Effectiveness of Comprehensive Implementation of Individualized Bundling Infection Control Measures for Prevention of Healthcare-Associated Infections in General Medical Wards

  • Dr Montri Korbkitjaroen, Department of Medicine, Faculty of Medicine Siriraj Hospital, Mahidol University, Bangkok , Thailand, Thailand
  • Miss Sribenja Vaithayapichet, Siriraj Hospital, Faculty of Medicine Siriraj Hospital, Mahidol University, Bangkok , Thailand, Thailand
  • Mrs Kanchana Kachintorn, Siriraj Hospital, Faculty of Medicine Siriraj Hospital, Mahidol University, Bangkok , Thailand, Thailand
  • Miss Duangporn Jintanothaitavorn, Siriraj Hospital, Faculty of Medicine Siriraj Hospital, Mahidol University, Bangkok , Thailand, Thailand
  • Mrs Natcha Wiruchkul, Siriraj Hospital, Faculty of Medicine Siriraj Hospital, Mahidol University, Bangkok , Thailand, Thailand
  • Prof Visanu Thamlikitkul, Siriraj Hospital, Faculty of Medicine Siriraj Hospital, Mahidol University, Bangkok , Thailand, Thailand

Objectives: To determine effectiveness of comprehensive individualized bundling infection control measures in reducing HAI.
Methods: This was a cluster randomized controlled study in 8 general medical wards at Siriraj Hospital.

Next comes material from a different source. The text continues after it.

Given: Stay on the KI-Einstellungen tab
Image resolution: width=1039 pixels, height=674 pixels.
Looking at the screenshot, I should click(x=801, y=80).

The wards were randomly allocated to 4 control wards and 4 intervention wards. The patients in control wards received regular healthcare as well as regular measures for prevention of HAI. The patients in intervention wards received additional measures. Each patient in intervention wards was visited by infection control team once a day on weekdays until he/she left the hospital. The infection control team identified risk factors for developing HAI for each patient and co-ordinate with local team for eliminating or minimizing such risk factors of each patient and encouraged responsible personnel to comply with infection control measures appropriate for each patient.
Results: From January to April 2009, there were 954 patients in intervention wards and 920 patients in control wards. The characteristics of the patients in both groups were not significantly different. Prevalence of HAI in intervention wards was significantly less than that in control wards (5.6% vs. 9.2%, p=0.003). VAP and CAUTI rates in intervention wards were also significantly less than those in control wards whereas CABSI rates were not significantly different. Six episodes of HAI in intervention wards could have been avoided.
Conclusion: Comprehensive individualized bundling infection control measures was effective in reducing HAI in general medical wards at Siriraj Hospital and the target of overall prevalence of HAI in general medical wards should not exceed 4.9%.